**ABOUT THIS EXERCISE:** Print the lines that run from the line with "Click the help icon beside 客服端" to the line with "Given: Switch to the Available tables tab", keeping both end lines, exactly as they appear in the entries below, and nothing else.

**TASK INPUTS:**
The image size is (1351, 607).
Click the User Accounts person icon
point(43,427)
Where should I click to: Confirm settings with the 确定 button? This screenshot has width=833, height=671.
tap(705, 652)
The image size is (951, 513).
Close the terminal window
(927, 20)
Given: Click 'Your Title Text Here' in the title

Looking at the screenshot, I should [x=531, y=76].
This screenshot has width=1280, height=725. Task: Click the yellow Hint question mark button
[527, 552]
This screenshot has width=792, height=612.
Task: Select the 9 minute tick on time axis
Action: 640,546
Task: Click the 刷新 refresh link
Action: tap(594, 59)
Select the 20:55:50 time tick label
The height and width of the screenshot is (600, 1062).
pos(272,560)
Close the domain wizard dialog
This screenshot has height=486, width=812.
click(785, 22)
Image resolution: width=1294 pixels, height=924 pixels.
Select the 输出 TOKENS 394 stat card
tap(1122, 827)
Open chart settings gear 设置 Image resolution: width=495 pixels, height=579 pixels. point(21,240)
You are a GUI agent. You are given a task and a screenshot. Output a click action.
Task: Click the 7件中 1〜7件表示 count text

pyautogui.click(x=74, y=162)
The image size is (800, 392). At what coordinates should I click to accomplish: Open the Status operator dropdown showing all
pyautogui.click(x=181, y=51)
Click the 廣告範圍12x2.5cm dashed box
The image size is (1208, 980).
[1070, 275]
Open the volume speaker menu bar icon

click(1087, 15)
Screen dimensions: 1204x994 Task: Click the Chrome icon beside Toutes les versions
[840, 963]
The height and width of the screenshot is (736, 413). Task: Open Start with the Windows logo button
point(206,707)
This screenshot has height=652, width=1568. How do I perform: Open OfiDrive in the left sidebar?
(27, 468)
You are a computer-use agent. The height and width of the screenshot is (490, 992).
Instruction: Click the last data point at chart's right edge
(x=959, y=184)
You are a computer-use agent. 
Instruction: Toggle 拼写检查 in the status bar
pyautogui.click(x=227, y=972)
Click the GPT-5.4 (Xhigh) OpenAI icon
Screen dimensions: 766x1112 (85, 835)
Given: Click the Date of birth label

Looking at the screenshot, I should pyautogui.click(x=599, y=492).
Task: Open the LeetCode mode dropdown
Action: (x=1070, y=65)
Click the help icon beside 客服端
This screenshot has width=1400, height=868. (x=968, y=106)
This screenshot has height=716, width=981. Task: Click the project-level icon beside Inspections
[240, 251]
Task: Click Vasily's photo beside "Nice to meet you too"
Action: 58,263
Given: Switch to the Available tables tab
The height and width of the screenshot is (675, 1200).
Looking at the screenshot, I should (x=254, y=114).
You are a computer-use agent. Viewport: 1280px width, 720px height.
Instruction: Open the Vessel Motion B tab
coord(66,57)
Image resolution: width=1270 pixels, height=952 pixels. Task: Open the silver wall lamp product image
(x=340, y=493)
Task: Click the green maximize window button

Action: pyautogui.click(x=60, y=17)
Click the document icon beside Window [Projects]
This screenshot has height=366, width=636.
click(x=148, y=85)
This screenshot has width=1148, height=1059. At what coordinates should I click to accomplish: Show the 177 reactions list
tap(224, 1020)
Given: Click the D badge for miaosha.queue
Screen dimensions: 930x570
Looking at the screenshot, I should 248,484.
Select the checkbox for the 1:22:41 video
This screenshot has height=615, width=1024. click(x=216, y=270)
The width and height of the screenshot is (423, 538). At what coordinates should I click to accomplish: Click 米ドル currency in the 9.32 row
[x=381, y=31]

**RESPONSE TO THE TASK:**
Click the help icon beside 客服端
This screenshot has width=1400, height=868. (x=968, y=106)
This screenshot has height=716, width=981. Task: Click the project-level icon beside Inspections
[240, 251]
Task: Click Vasily's photo beside "Nice to meet you too"
Action: 58,263
Given: Switch to the Available tables tab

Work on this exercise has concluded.